Corker told The Washington Post in an interview on Friday that Trump’s public statements on foreign policy "castrate" his top diplomat and creates "binary" scenarios for the US on the world stage.
“You cannot publicly castrate your own secretary of state” without limiting the options for dealing with North Korea, Corker, chairman of the Senate Foreign Relations committee, told the newspaper.
“It’s easy for Sen. Corker to use such words as ‘publicly castrating Tillerson’ or calling the White House an ‘adult day care center’ when he’s no longer running for office. We see other Republicans like John McCain going nasty on him, too, but with McCain it’s always personal, not what’s necessarily good for the welfare of the country,” Hoenig told Press TV.
“If it weren’t for the fact that many of Trump’s opponents in the Primary, especially [Marco] Rubio and [Ted] Cruz, could be successfully challenged their next time around, one would think Trump would be red meat for them,” he said.
“Yet what of the leading Democrats?

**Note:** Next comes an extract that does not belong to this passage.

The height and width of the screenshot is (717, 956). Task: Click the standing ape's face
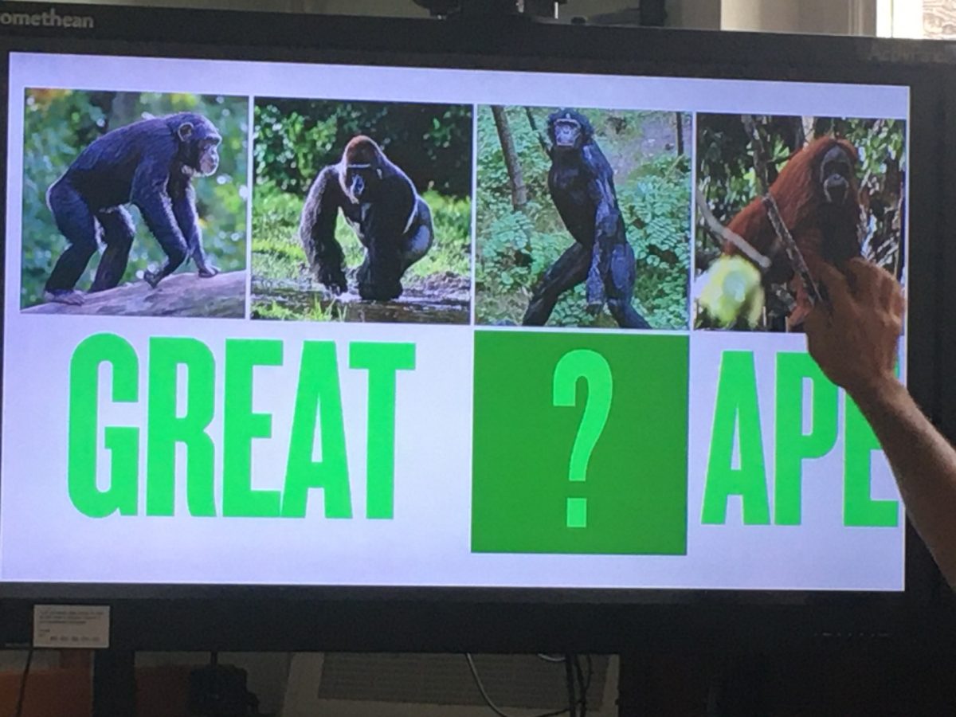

Congressman [Adam] Schiff talks about adults in the room but no leader of the opposition party even dares to call for his resignation or implementing Amendment 25, which calls on the Vice President and cabinet to declare a president ‘incapacitated,’” he stated.
“There is the issue of Trump’s insurance policy: Vice President Pence, the corrupt former governor of Indiana. He might not be as lewd, simple minded, and narcissistic as Trump, but his policies make Trump look like a liberal. Here is a politician whose constituents rail against Sharia Law becoming the law of our land yet he would impose a Biblical litmus test for everything under his control,” he noted.
“This is a high stakes poker going on in the White House right now over control of US foreign policy and it’s hard to say right now who has the best hand. Those who are holding their cards to their chest might simply have nothing to bet on,” the analyst concluded.